This feel more perfunctory than anything else but “Rampage” is fulfilling the final fight of his contract with the UFC against an opponent that could potentially give him a lot of fits in Glover Teixiera, a man that hardcore fans of the sport have been waiting to see in the Octagon for years.
Fight Breakdown: Quinton Jackson has gone from being a wrestling based fighter with big power and crazy slams to a boxer who avoids anything resembling the ground game. His boxing is crisp, and he has big time power, but Jackson’s talk has mimicked his game in a lot of ways. All he wants to do is “bang” and “entertain” but has aspirations of winning the light heavyweight title again.
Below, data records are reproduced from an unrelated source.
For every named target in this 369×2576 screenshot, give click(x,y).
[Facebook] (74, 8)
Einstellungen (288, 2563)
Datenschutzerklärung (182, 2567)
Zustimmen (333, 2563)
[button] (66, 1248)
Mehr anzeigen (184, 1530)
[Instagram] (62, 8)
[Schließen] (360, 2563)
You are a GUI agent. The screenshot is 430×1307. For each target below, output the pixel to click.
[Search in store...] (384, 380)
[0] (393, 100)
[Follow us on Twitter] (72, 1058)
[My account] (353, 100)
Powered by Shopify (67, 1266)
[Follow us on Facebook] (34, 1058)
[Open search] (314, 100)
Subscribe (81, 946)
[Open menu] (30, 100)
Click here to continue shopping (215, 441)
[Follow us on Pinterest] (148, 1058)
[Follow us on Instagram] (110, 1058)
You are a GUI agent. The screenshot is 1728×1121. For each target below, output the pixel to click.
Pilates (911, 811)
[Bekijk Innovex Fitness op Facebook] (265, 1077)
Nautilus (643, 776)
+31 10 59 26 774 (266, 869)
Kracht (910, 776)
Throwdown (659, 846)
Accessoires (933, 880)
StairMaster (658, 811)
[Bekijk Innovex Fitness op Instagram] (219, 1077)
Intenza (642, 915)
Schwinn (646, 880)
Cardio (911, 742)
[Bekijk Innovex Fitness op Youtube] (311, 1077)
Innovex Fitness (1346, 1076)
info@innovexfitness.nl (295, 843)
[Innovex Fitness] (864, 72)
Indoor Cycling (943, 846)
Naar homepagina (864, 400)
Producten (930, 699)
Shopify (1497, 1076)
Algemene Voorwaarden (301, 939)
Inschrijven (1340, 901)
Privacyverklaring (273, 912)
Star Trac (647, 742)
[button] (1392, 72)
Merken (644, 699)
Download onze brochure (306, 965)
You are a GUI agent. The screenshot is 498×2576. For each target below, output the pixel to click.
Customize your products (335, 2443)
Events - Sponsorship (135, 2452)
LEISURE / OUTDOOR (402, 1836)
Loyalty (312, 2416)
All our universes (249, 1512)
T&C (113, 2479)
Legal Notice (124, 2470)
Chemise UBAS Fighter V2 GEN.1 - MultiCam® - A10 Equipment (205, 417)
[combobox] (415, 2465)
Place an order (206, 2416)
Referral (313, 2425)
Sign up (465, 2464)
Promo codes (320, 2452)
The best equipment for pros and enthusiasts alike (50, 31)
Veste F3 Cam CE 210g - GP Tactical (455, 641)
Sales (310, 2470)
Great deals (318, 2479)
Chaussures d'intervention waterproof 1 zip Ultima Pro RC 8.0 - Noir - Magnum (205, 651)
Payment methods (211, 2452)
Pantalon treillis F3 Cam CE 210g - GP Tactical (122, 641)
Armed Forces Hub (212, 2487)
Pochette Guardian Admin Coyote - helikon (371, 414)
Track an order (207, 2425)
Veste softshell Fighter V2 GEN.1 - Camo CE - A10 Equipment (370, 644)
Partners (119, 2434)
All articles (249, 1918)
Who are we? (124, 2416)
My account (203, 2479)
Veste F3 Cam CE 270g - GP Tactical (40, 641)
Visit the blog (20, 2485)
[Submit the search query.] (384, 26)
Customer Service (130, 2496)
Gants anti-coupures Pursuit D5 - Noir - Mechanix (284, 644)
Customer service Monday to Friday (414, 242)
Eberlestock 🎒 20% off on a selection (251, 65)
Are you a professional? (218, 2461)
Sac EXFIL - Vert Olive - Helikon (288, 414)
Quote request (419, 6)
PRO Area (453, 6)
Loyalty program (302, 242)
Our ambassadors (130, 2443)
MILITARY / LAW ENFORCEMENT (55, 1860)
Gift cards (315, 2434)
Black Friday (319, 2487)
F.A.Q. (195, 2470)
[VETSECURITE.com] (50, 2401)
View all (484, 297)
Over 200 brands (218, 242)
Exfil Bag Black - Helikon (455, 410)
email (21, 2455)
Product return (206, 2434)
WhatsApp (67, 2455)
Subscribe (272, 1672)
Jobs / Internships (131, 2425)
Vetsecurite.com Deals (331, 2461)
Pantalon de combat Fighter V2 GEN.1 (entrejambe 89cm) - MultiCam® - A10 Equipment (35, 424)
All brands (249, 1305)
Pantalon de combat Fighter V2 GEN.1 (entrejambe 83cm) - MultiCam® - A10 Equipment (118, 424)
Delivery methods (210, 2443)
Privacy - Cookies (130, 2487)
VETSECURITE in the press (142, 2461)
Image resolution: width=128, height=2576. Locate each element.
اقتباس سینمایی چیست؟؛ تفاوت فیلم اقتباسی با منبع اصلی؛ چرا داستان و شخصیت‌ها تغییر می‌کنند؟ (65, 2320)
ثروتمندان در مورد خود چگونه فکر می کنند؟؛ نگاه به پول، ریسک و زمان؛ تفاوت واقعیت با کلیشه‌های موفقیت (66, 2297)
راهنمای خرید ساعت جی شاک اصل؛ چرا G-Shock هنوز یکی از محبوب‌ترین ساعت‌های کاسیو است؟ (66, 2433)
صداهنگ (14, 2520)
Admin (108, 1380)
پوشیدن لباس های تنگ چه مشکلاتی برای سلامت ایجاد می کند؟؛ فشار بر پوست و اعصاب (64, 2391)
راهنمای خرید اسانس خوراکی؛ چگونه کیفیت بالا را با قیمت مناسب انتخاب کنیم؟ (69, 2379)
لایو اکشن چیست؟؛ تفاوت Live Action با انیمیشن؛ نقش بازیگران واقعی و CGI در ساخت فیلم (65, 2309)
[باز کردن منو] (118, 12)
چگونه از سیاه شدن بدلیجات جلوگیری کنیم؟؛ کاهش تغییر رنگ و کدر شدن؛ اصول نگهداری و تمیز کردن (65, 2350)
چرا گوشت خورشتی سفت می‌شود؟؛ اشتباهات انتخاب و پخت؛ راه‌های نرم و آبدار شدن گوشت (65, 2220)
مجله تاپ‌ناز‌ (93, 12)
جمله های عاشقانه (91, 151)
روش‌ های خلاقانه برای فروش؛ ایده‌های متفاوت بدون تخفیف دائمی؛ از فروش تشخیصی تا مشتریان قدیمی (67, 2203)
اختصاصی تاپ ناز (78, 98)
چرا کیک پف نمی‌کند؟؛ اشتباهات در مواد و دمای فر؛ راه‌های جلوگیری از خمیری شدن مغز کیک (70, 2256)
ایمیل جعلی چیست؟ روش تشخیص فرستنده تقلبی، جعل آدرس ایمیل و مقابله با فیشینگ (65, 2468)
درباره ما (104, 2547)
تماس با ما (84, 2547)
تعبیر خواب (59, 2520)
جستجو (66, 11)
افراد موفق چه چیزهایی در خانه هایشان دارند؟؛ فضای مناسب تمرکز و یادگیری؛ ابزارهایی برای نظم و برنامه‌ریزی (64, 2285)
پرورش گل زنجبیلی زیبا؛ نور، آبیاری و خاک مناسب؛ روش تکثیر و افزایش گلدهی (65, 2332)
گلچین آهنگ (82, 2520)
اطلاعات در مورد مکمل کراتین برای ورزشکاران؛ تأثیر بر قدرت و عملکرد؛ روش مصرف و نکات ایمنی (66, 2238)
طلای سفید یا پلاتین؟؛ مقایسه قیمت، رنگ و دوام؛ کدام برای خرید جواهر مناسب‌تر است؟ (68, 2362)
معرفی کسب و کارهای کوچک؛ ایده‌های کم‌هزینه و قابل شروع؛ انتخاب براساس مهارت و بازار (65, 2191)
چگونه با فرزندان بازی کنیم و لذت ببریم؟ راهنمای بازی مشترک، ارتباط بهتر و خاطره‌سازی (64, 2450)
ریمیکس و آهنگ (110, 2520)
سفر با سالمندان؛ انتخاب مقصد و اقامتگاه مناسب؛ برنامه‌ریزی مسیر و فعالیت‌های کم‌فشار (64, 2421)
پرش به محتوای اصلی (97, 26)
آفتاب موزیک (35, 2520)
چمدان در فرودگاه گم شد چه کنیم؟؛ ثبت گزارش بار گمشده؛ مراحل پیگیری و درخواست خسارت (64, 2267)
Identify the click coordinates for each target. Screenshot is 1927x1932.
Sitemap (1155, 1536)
It’s an interesting dilemma in that usually guys who fight to “entertain” don’t fight for titles and guys who want titles don’t complain about the types of fighters they are set to face.
Jackson’s game is simple: box, use movement and go for the big shot. His takedown defense is stellar enough to keep it standing against most guys. Jackson avoids using anything involving wrestling and clinch work with a passion that’s admirable in a way; if there was an embodiment of the “Just Bleed” type of fan’s perfect fighting style “Rampage” would be a very refined version of it. He likes to throw, throw and throw some more because his athletic gifts are starting to leave him. What he has left is pure, raw power that he’s harnessed in a really tight boxing game. Jackson doesn’t get enough credit for his footwork and technique, I think, as he has some of the best technical hands in the division. He headhunts, of course, but everything is smooth and crisp. Quinton may not be a high level boxer in the traditional sense but when it comes to MMA he’s in the team picture for best boxing in the sport.
Glover’s game revolves around his stand up, as well, as Teixiera’s is less refined but more violent. The one thing about Teixiera that stands out is that he looks remarkably like his mentor, Chuck Liddell, in terms of how he fights. He’s vicious and looks for the kill, ruthless on the ground as he goes for the kill any way he can. He’s most comfortable standing, of course, but he’s an absolutely vicious fighter. There’s an air of menace with him inside the cage because he’s always ruthless in going for the finish.
The key to this fight is going to be who hits the big shot first. Teixiera might want to try and work the clinch and takedown game against Jackson, of course, but he’s not good enough to get him to the ground. There’ll come a point when he has to stand and trade with Jackson because it’s all he has left. Look for him to emulate what Jon Jones did to Jackson and keep him at a distance, kick out Jackson’s legs to slow him down and look for the big shot. Teixiera doesn’t have the technical striking game Jones does but he makes up for it with raw power.
Why It Matters: This is a strange fight in that normally it’d be a quasi-title eliminator but it’s really a farewell for one and a hello to another. Thus it’s more of a star-making opportunity for the Brazilian and a chance for Jackson to go out with a win on one of the biggest platforms there is.
Jackson is done with the UFC after this fight. Those are his words, too, and he wants to go out on a win. He’d also like to spoil the UFC’s plans of making Glover into a star off his name, as well, on such a big platform as Fox.
For Glover winning, especially in spectacular fashion, makes him into a star ready to challenge Jon Jones. Look at the savagery he’s already inflicted so far and with another highlight reel beatdown, this time of a former UFC champion and certified MMA legend in “Rampage,” Teixiera moves into the proverbial title “mix” with Daniel Cormier, Alexander Gustafsson, et al.